The government says 18 to 29 year olds in Jersey will be offered either the Pfizer or Moderna coronavirus vaccine 'where possible'.
It comes after the UK medicines regulator recommended that under 30s shouldn't get the Oxford-AstraZeneca jab because of the risk of very rare blood clots.
A statement has been released following announcements by the Joint Committee on Vaccination and the Immunisation and Healthcare Products Regulatory Agency.
A response from @becksherrington and Dr Ivan Muscat regarding the use of the AstraZeneca vaccine in younger people under the age of 30, following today’s recommendations from the @JCVI and MHRA.— Government of Jersey (@GovJersey) April 7, 2021
▶️ https://t.co/IcHUkm3KlY pic.twitter.com/yXRsLuO4aD
79 people in Britain developed blood clots after getting that brand of vaccine, with 19 of them dying. They were aged between 18 and 79 and three of them were under the age of 30.
More than 20 million people in Britain have been given the Oxford vaccine. The risk of a specific type of clot is around four in a million.
The MHRA says there is a possible link, but there are huge benefits to getting the vaccine to protect against Covid-19 - and the JCVI says it's safer to advise people under the age of 30 to get a different jab because they are much less likely to die after getting the virus.
The head of Jersey's vaccine programme, Becky Sherrington, says everyone who has already had a first dose of the Oxford-AstraZeneca vaccine should get it for their second as well, no matter how old they are.
“The Oxford/AstraZeneca vaccine is safe, effective and has already saved thousands of lives. As the MHRA and the JCVI have said, the benefits of the vaccine far outweigh the risks for the vast majority of adults. Everybody who has already had a first dose of the AstraZeneca vaccine should receive a second dose of the same brand, irrespective of age. When people are called, they should get their jab. Vaccines are the best way out of this pandemic and provide strong protection against COVID-19.

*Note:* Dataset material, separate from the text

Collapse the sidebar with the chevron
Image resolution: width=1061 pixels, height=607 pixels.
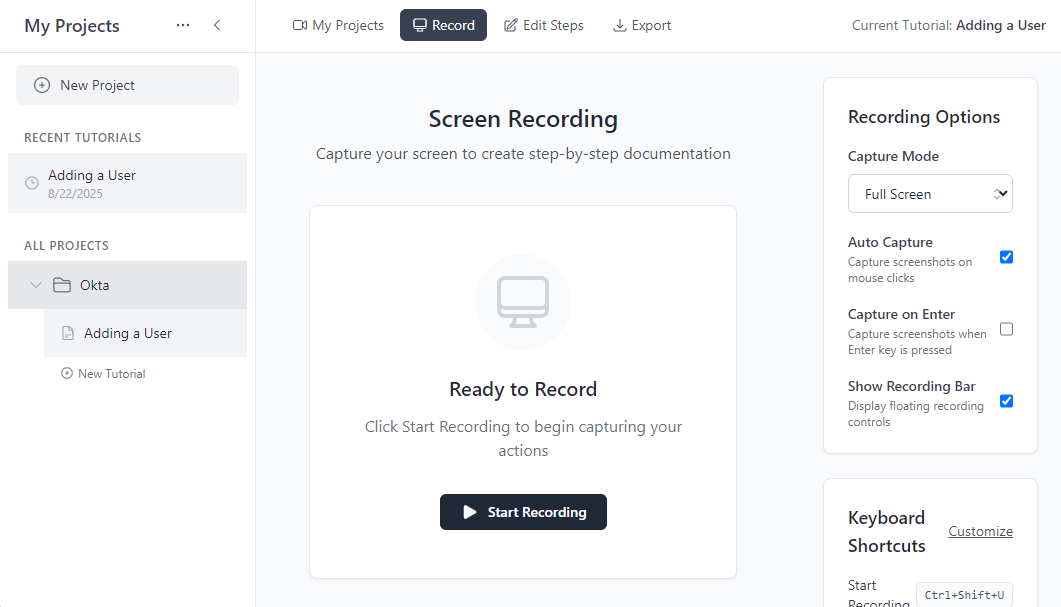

"Islanders can therefore be reassured that we will continue with our Phase 1 vaccination roll out to protect people from the risks of COVID-19. This news will not affect the longer term roll out of Jersey’s Vaccination Programme for Phase 2, as we open up appointments to Islanders aged 40-49.
"However, as a result of the updated guidance, we have reviewed our vaccine schedule for Islanders under 30 years old and have incorporated this into our planning. With the arrival of the Moderna vaccine on Island next week, as well as continued supply of Pfizer vaccine, we are confident we have enough doses of alternative vaccines to continue to vaccinate at pace."
The Moderna vaccine was rolled out in the UK from yesterday (6 April). A 24 year old unpaid carer from Carmarthenshire in Wales was the first to get it.
The World Health Organisation has stressed that the benefits of getting the Oxford vaccine outweigh the risks, despite saying the link between the jab and blood clots 'with low platelets' is, while not confirmed, plausible.
The benefits of the #COVID19 vaccine outweigh the risks.— World Health Organization (WHO) (@WHO) April 7, 2021
The AstraZeneca COVID-19 vaccine has been saving lives and countries should continue vaccinating https://t.co/p8XMMAiUne https://t.co/luAcFLCaxP
EU regulators say 'unusual blood clots' should be listed as a 'very rare' side-effect of the jab.
Jersey's Deputy Medical Officer of Health, Dr. Ivan Muscat, says it's essential that islanders over the age of 30 get vaccinated as soon as they can.
"Age has always been the defining factor in assessing the risk from COVID. The benefit/risk ratio above the age of 30 is very much in favour of vaccination. All medical interventions are a balance between the risk of treating or preventing disease on the one hand, and the risk of no intervention and the disease itself on the other.
"The risk of a specific type of clot is very low – some 1 in 250,000 doses of vaccine. Islanders who have already received their first Oxford-AstraZeneca vaccine, whether under or over 30 years old, need not be concerned and do not need to seek healthcare unless they have leg swelling, shortness of breath, pain in their chest or abdomen, bruising beyond the vaccination site or neurological symptoms such as prolonged headache or confusion, especially if occurring within 14 days of vaccination. If this is the case, they should seek medical advice without delay.
"COVID-19 remains a very real threat with the potential for a third wave lingering across Europe."
First-dose vaccine appointments are still open for over 50s and islanders classed as moderate or high-risk.